▸ **TRECHO DO DOCUMENTO**
━━━━━━━━━━━━━━━━

Frise-se, por oportuno, que será feita a somatória de todas as verbas de natureza salarial para fins de integração da base de cálculo do benefício, tais como: salário fixo, gorjetas, adicionais, comissões e horas extraordinárias, por exemplo.

Além disso, o pagamento do benefício deverá ser realizado em duas parcelas, sendo que a primeira entre 1º de fevereiro e 30 de novembro, e a segunda até o dia 20 de dezembro. Caso seja de interesse do(a) empregado(a), o 13º salário poderá ser pago juntamente com as suas férias, desde que tenha formalizado essa solicitação, por escrito, até o mês de janeiro do respectivo ano. Se não houver esse requerimento, contudo, o empregador poderá quitar a primeira parcela quando achar mais adequado.

Bem por isso, algumas empresas optam por fazer o pagamento da primeira parcela no dia no mês do aniversário do trabalhador, de sorte que, além de cumprirem com a obrigação prevista em lei, ainda "presenteiam" os trabalhadores em seus respectivos aniversários, não sobrecarregando, assim, a folha de pagamento.

Se é verdade que a companhia não precisará efetuar o pagamento do 13º salário de uma única vez a todos os empregados, de igual modo deve respeitar fielmente os prazos estipulados pela legislação trabalhista para o pagamento do benefício, até porque é sabido que esse benefício movimenta e impulsiona significadamente a economia do país.

De acordo com o Departamento Intersindical de Estatísticas e Estudos Socioeconômicos (Dieese), o pagamento do 13º salário tem a capacidade de introduzir cerca de R$ 248,8 bilhões neste ano de 2022, o equivalente a 2,6% do PIB do país [6]. Aliás, a quantidade de trabalhadores contemplados com o 13º salário atualmente é de cerca de 85,5 milhões de brasileiros. Já no ano de 2021, a gratificação natalina teria injetado R$ 232 bilhões na economia [7].

De outro norte, um estudo elaborado pela Confederação Nacional do Comércio (CNC), realizado em maio de 2022, apontou o aumento do consumo dos brasileiros, sendo que a expectativa para o segundo trimestre tinha por base recursos extraordinários, como o décimo terceiro salário [8].

━━━━━━━━━━━━━━━━

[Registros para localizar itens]
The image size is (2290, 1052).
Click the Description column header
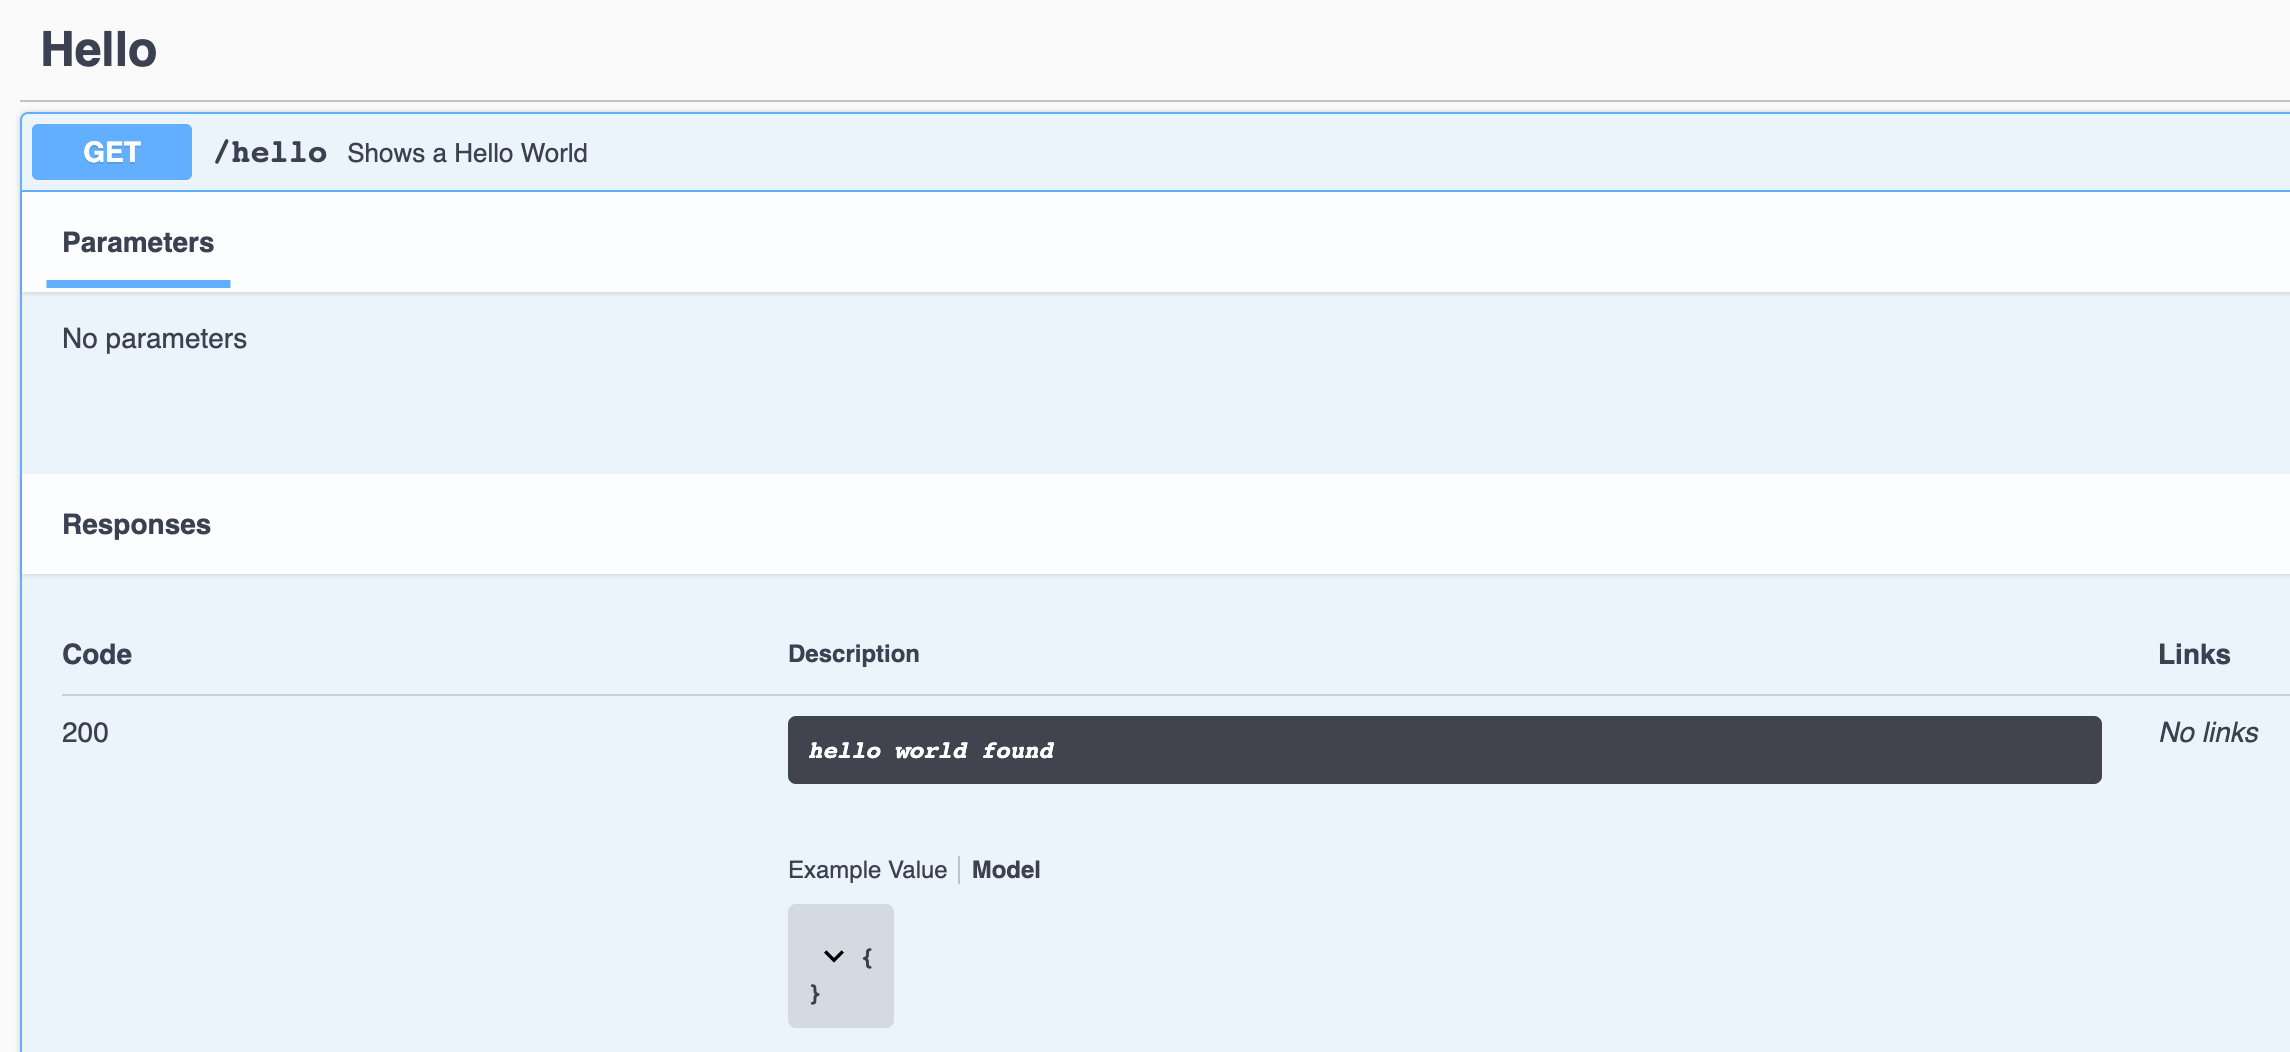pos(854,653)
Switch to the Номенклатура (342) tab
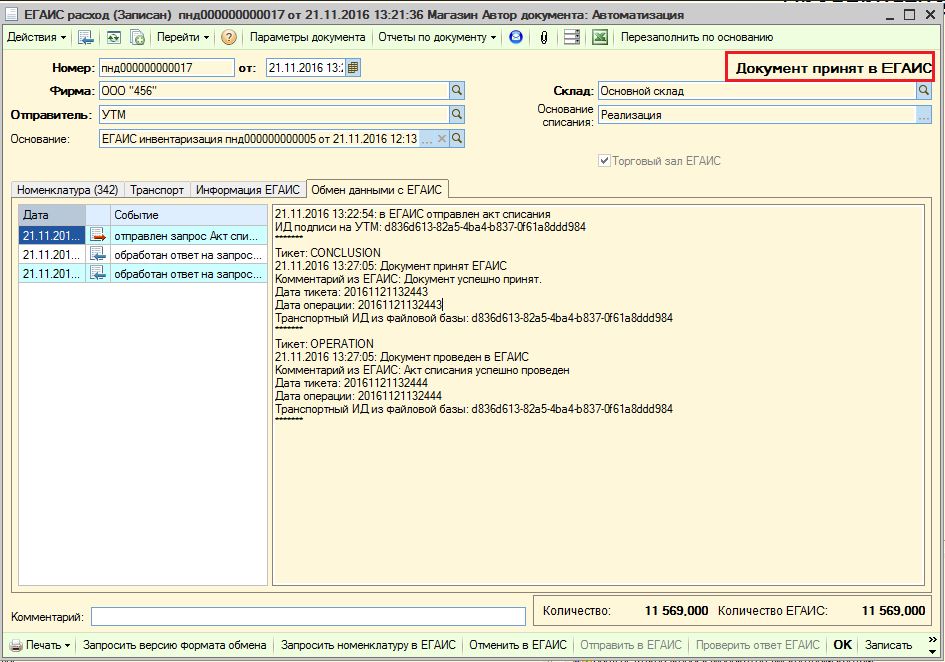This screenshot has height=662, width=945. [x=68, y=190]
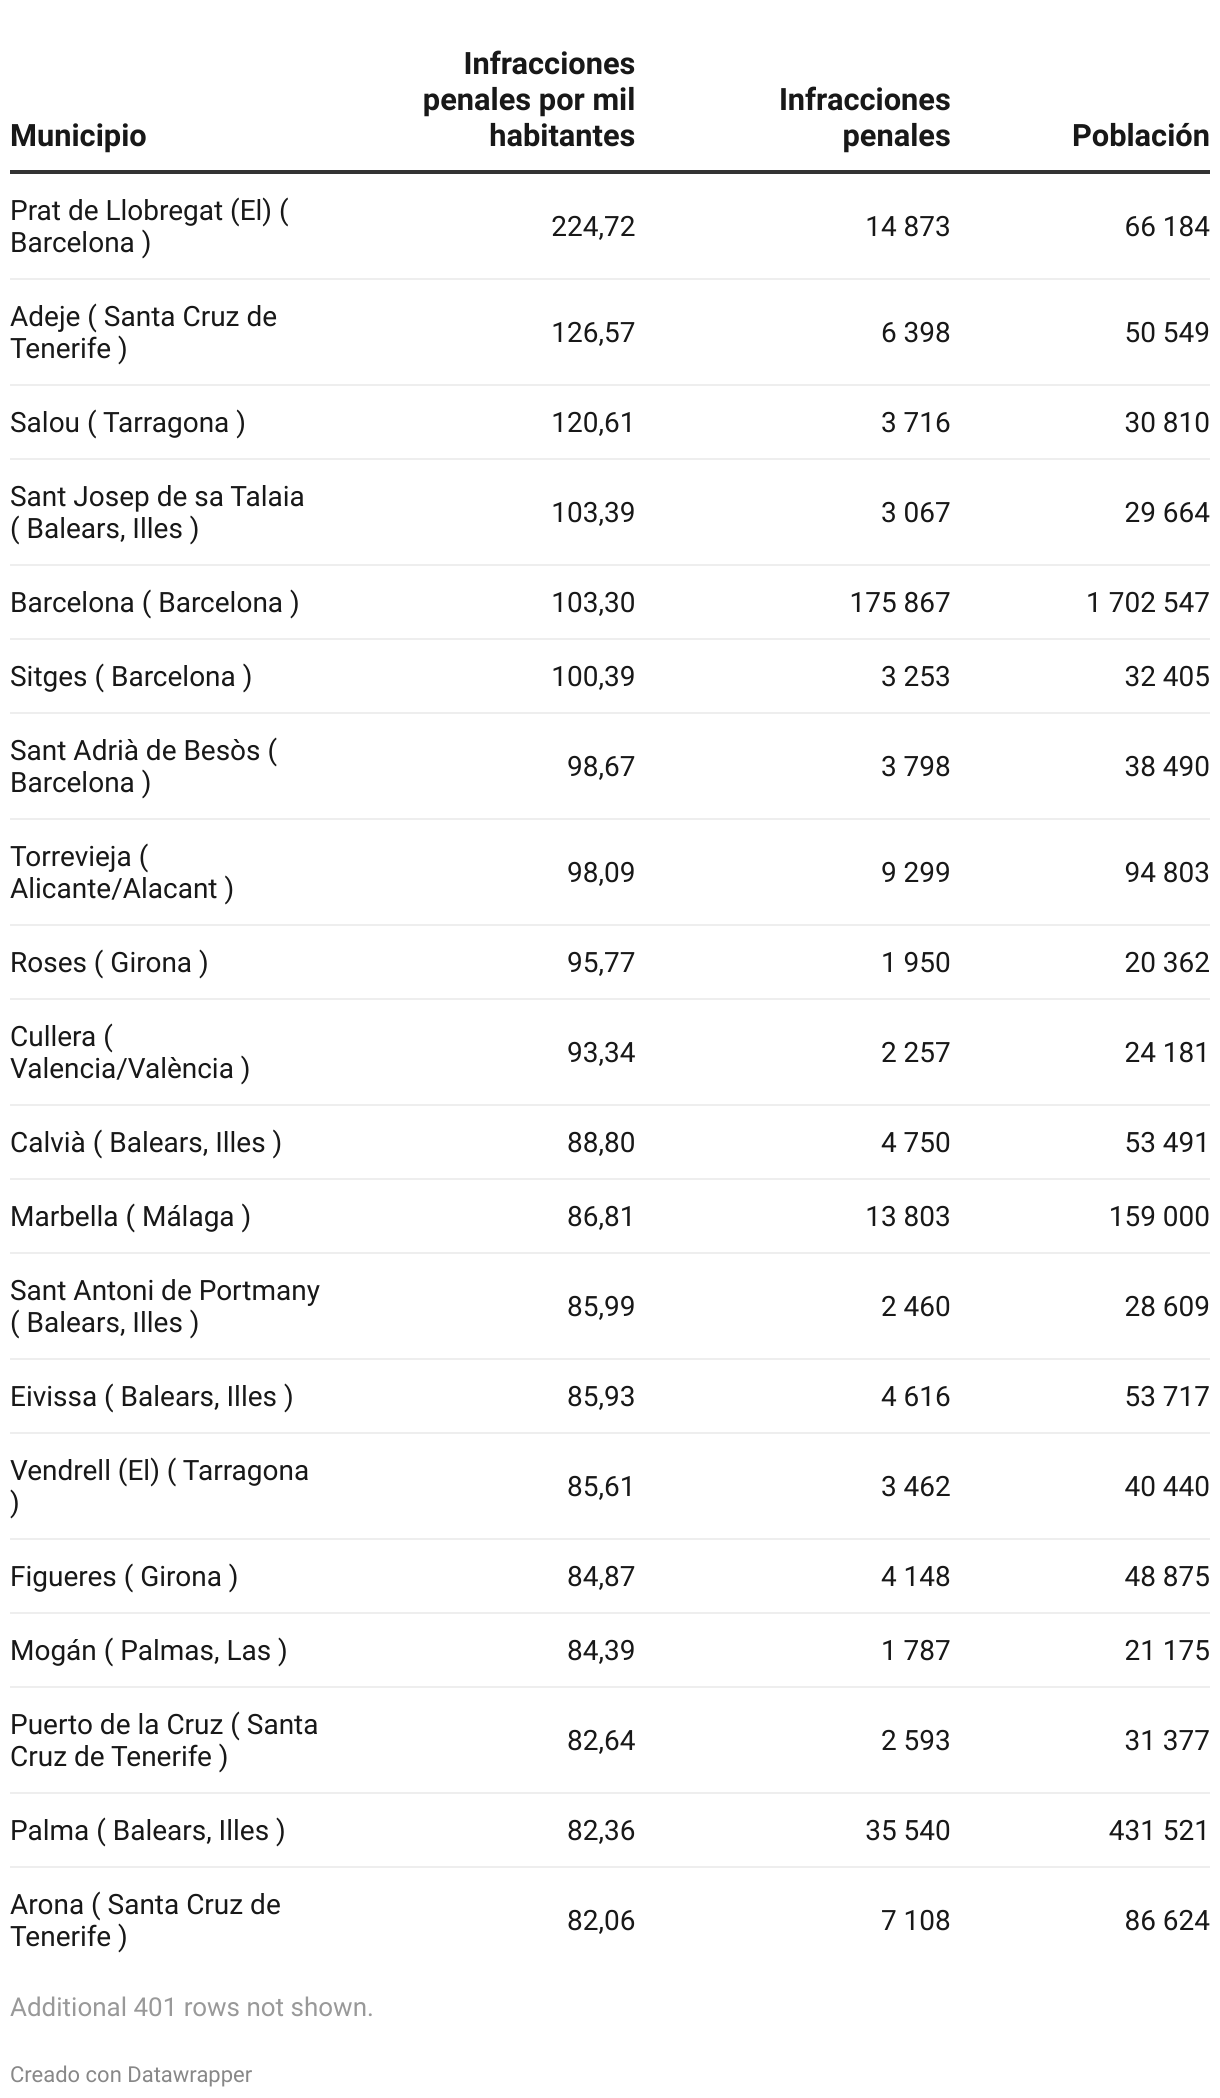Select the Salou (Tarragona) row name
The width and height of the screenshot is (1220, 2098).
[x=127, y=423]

━━━━━━━━━━━━━━━━

▸ **PEDIDO POR ESCRITO**
Passe para o inglês esta frase do trecho sobre o 13º salário: "Aliás, a quantidade de trabalhadores contemplados com o 13º salário atualmente é de cerca de 85,5 milhões de brasileiros."

▸ **RESPOSTA AO PROBLEMA**
Moreover, the number of workers who receive the 13th salary is currently around 85.5 million Brazilians.